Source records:
_ _ _ _

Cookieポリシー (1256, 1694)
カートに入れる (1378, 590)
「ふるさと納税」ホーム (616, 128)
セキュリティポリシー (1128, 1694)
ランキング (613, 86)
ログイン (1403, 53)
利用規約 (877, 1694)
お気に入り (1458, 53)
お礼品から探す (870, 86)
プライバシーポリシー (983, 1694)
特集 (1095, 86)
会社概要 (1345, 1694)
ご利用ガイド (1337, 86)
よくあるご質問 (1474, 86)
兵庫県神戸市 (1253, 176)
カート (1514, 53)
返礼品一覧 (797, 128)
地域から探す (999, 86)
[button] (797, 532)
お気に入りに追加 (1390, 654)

_ _ _ _

Retype all the data exactly, line for line.

Cookieポリシー (1256, 1694)
カートに入れる (1378, 590)
「ふるさと納税」ホーム (616, 128)
セキュリティポリシー (1128, 1694)
ランキング (613, 86)
ログイン (1403, 53)
利用規約 (877, 1694)
お気に入り (1458, 53)
お礼品から探す (870, 86)
プライバシーポリシー (983, 1694)
特集 (1095, 86)
会社概要 (1345, 1694)
ご利用ガイド (1337, 86)
よくあるご質問 (1474, 86)
兵庫県神戸市 (1253, 176)
カート (1514, 53)
返礼品一覧 (797, 128)
地域から探す (999, 86)
[button] (797, 532)
お気に入りに追加 (1390, 654)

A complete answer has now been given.